Birgün gazetesi, Kur Korumalı Mevduat “operasyonun” bir yıllık bilançosunu okuyucularıyla paylaştı.
21.12.2022
Birgün gazetesi manşetinde, “Kur korumayla servet transferi” başlıklı habere yer verdi. Haberde şöyle denildi:
“Ülkedeki en büyük servet transferinin yaşandığı ‘yeni ekonomik model’ adı altında halka sunulan uygulamaların başlamasının üzerinden bir yıl geçti. AKP Genel Başkanı ve Cumhurbaşkanı Recep Tayyip Erdoğan geçen yıl 20 Aralık’taki kabine toplantısının ardından açıklamalarda bulunarak yeni bir ekonomik model duyurmuştu. Açıklamaların ardından dolar kuru bir gecede 18 liradan sert düşüşle 12 liranın altına indi.
20 Aralık’tan bu yana çeşitli makroihtiyatı tedbirlerle döviz talebi kısıtlanmaya çalışıyor. Cazibesini yitiren KKM’ye bütçeden 91,6 milyar lira ödendi. Kurun bir süredir sabit bir noktada seyretmesi yüzünden kasımda bu hesaplar için ödeme yapılmadı. Fakat Merkez Bankası’nın dövizden dönenler için ne kadar ödeme yaptığı ise açıklanmıyor. Merkez Bankası’nın da eylül sonuna kadar 95 milyar lira civarında KKM için ödeme yaptığı tahmin ediliyor. Bu hesapla KKM’nin kamuya toplam maliyeti yaklaşık 190 milyar lira civarında. KKM hesapları ise 31 Aralık 2023’e kadar açılabilecek.

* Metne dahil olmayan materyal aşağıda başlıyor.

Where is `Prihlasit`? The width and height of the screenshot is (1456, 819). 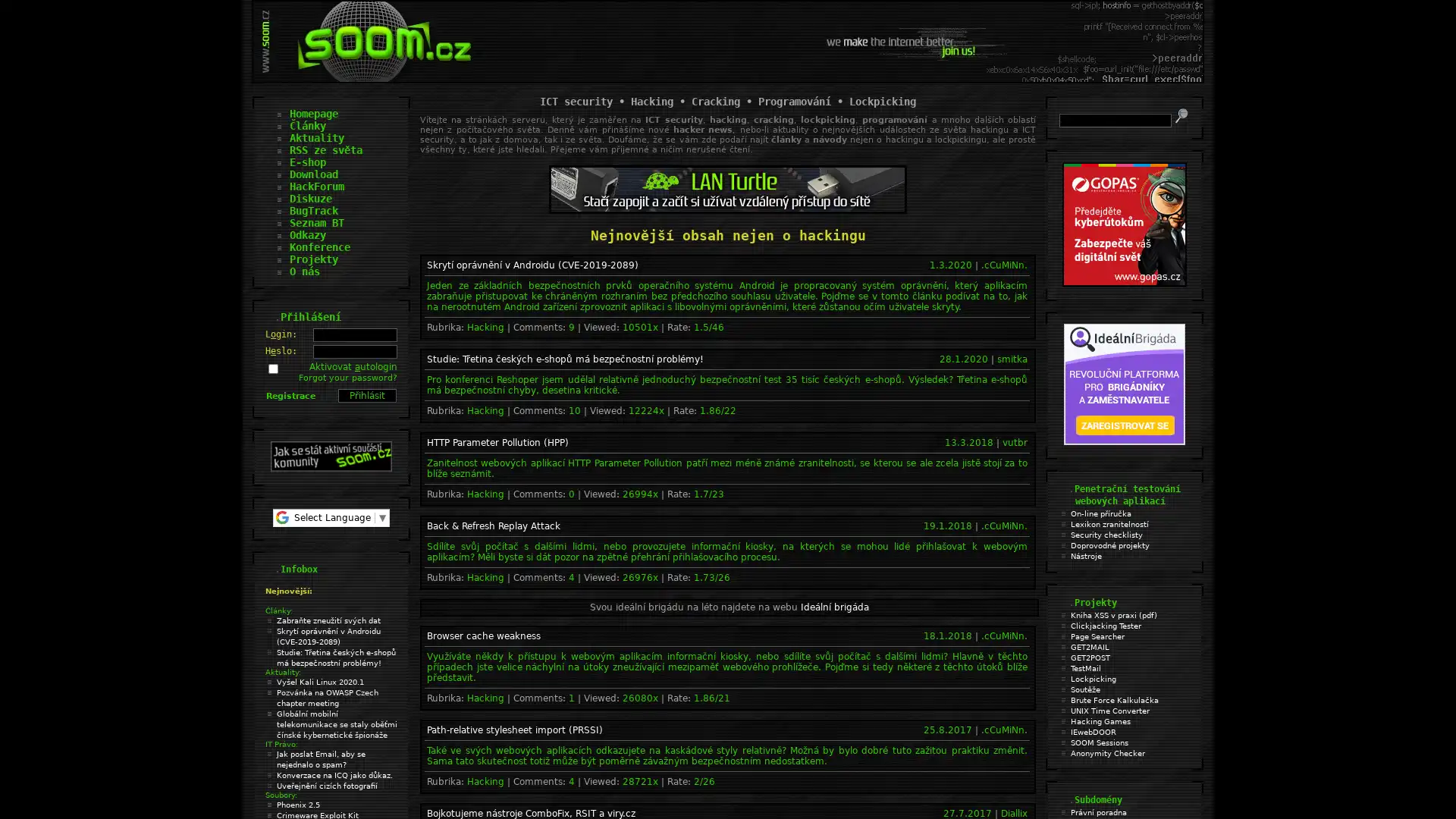
Prihlasit is located at coordinates (367, 394).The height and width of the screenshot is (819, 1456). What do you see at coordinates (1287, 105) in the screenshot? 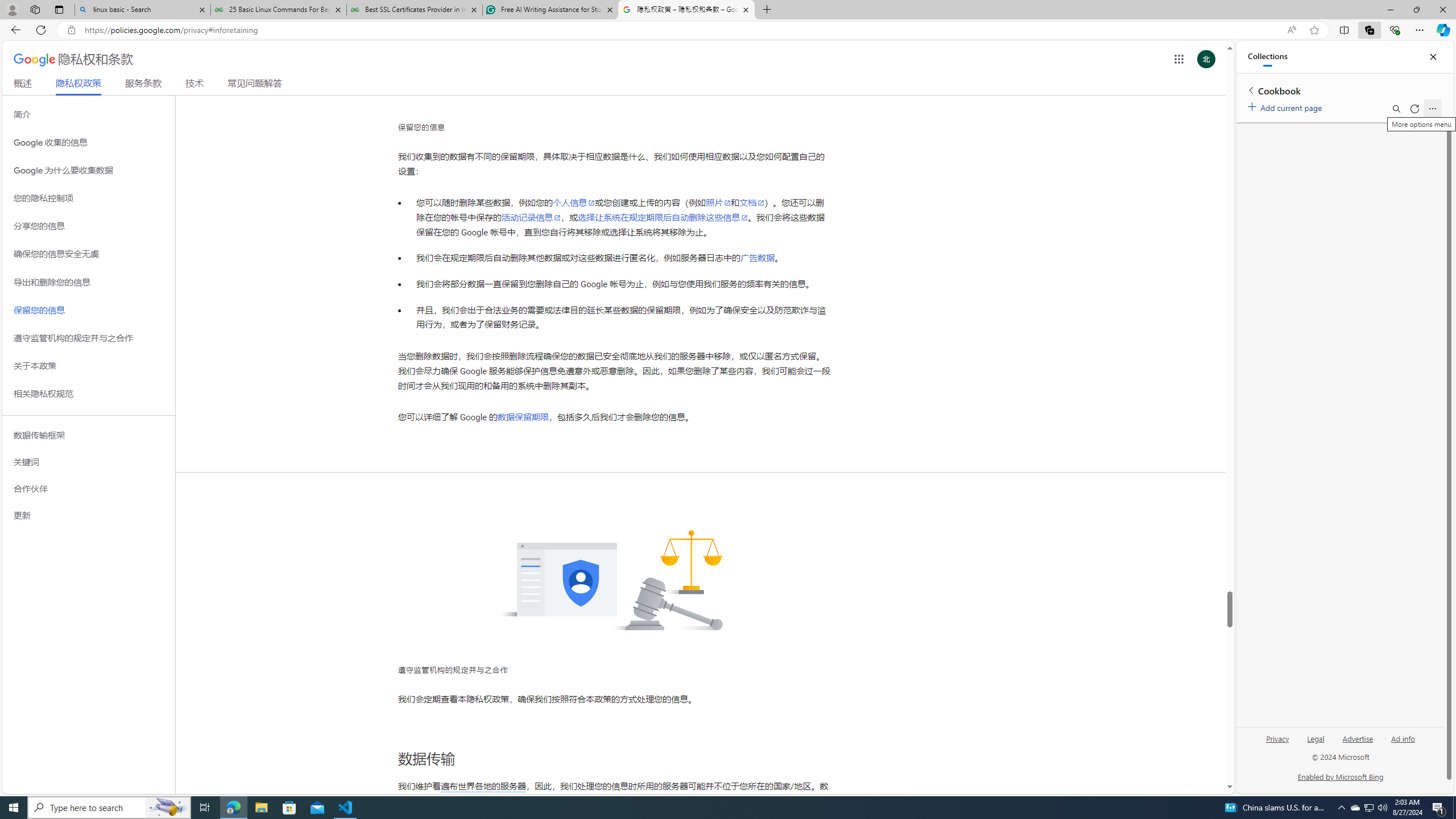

İktidara yakın medya organları KKM operasyonunu ‘2022 TL’nin yılı oldu’ şeklinde haberleştirdi. 2021’de bankalardaki mevduatın yüzde 62’si dövizdeyken bugün yüzde 50’nin altında olduğu iddia edildi. Ancak dövize endeksli olması nedeniyle, kur korumalı mevduatlar da döviz mevduatlarına dahil edilerek hesaplanan gerçek dolarizasyon oranı yüzde 66,2 seviyesinde. Başka bir ifadeyle 2021’e göre dolarizasyon 4,2 puan artmış durumda.”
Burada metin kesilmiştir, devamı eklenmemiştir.